*** Block opens ***

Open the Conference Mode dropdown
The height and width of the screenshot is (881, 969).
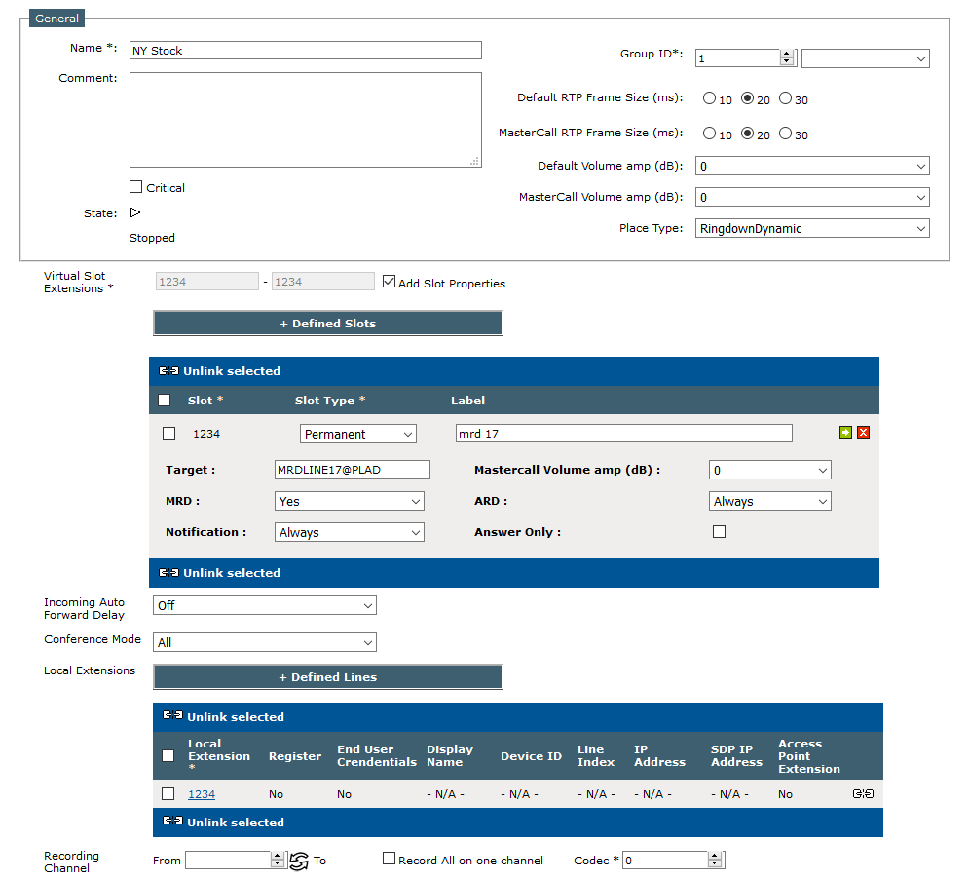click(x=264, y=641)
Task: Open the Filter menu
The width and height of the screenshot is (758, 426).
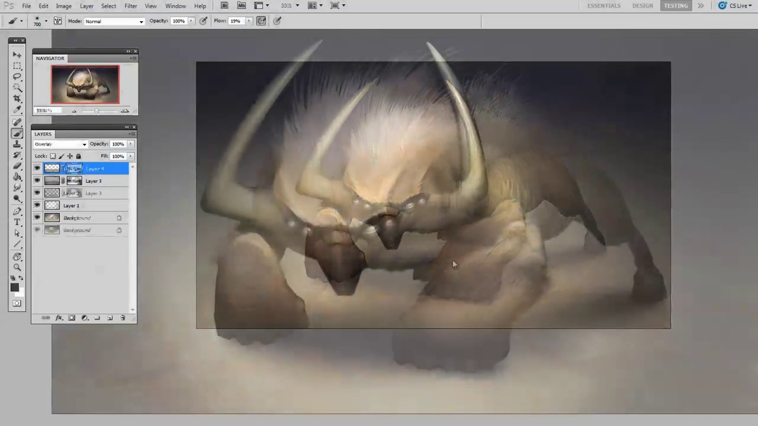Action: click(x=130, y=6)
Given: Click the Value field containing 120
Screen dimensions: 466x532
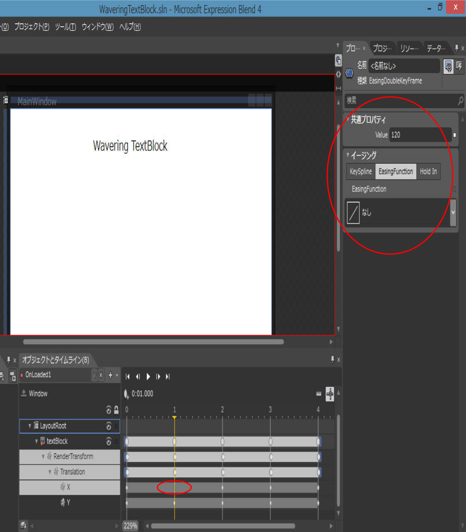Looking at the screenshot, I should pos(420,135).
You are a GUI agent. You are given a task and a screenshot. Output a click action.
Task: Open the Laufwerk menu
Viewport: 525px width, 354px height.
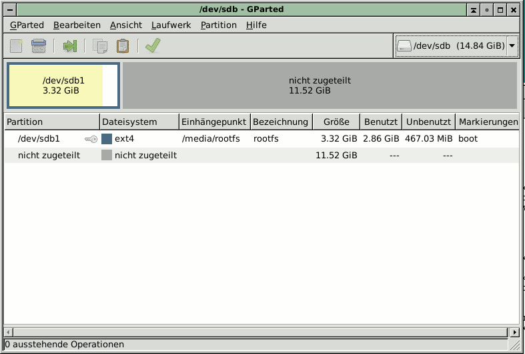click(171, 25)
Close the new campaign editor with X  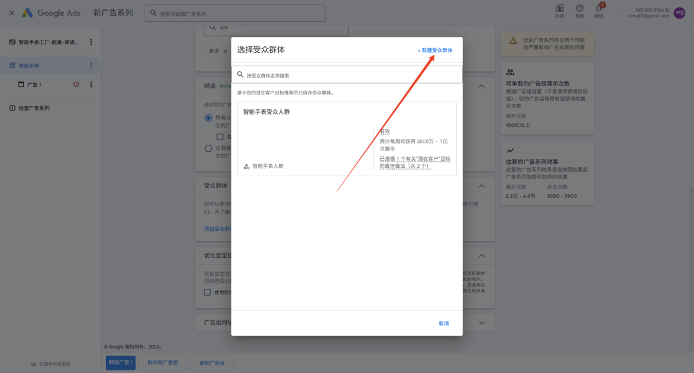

*** Block closes ***
*** Block opens ***

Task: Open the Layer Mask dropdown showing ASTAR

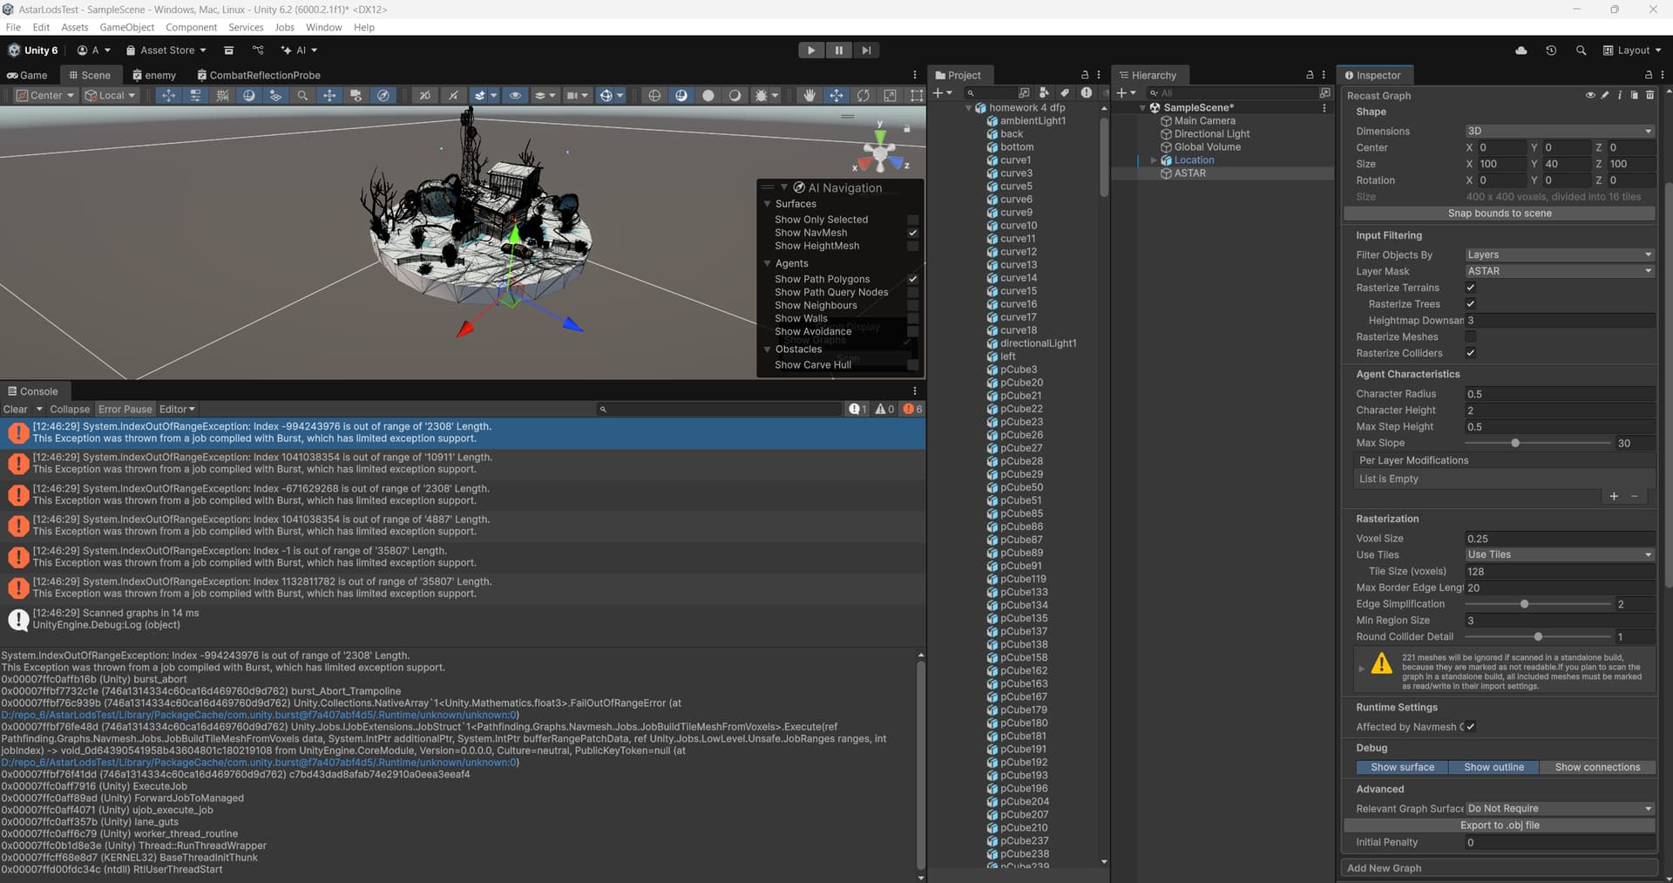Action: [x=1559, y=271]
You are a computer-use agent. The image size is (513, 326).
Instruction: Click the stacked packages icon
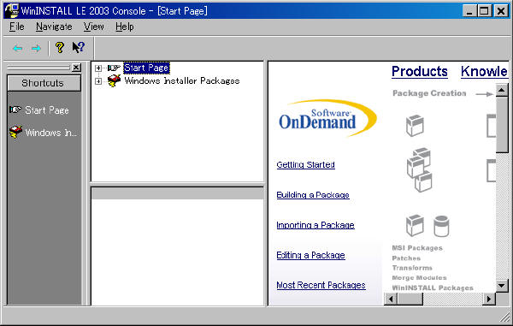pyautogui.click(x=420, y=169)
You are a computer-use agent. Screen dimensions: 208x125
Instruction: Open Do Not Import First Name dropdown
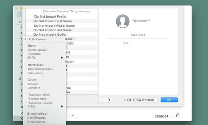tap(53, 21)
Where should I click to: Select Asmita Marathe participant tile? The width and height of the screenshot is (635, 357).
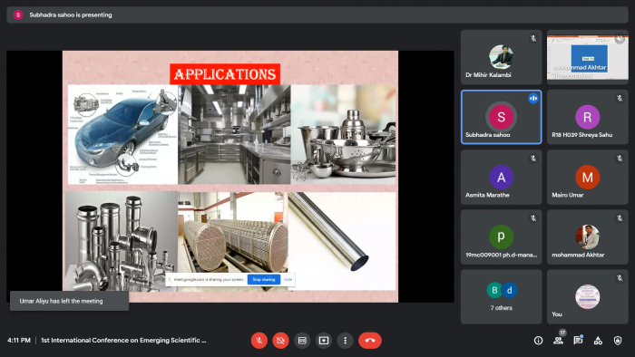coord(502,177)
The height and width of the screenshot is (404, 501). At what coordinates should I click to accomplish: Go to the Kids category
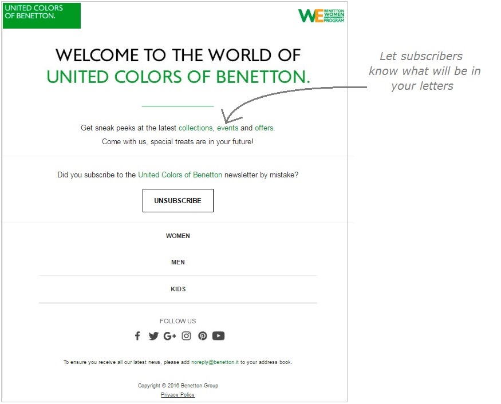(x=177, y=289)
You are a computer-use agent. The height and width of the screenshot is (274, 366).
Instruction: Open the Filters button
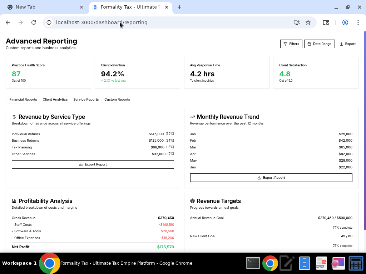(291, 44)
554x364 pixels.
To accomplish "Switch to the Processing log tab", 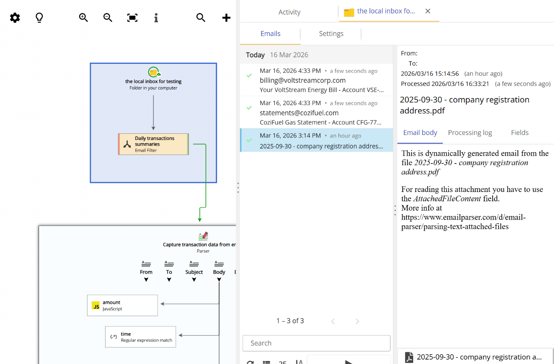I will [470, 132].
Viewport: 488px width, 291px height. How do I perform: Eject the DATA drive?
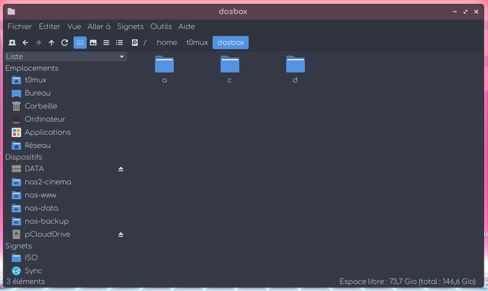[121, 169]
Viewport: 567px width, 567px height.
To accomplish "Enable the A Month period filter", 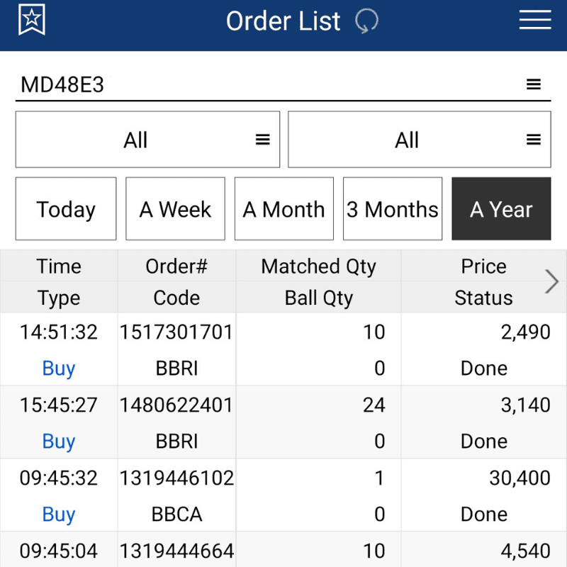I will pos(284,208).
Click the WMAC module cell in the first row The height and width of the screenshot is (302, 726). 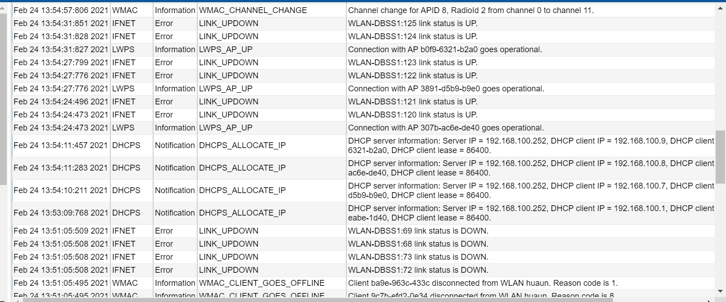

*** Block closes ***

EXERCISE DESCRIPTION:
Would you output the lines above from the line holding "Viewport: 525px width, 354px height." up to and including the line holding "Close the new campaign editor with X", exactly and only those, with no pictures?

SOLUTION FOR THIS TASK:
Viewport: 525px width, 354px height.
click(171, 25)
Close the new campaign editor with X  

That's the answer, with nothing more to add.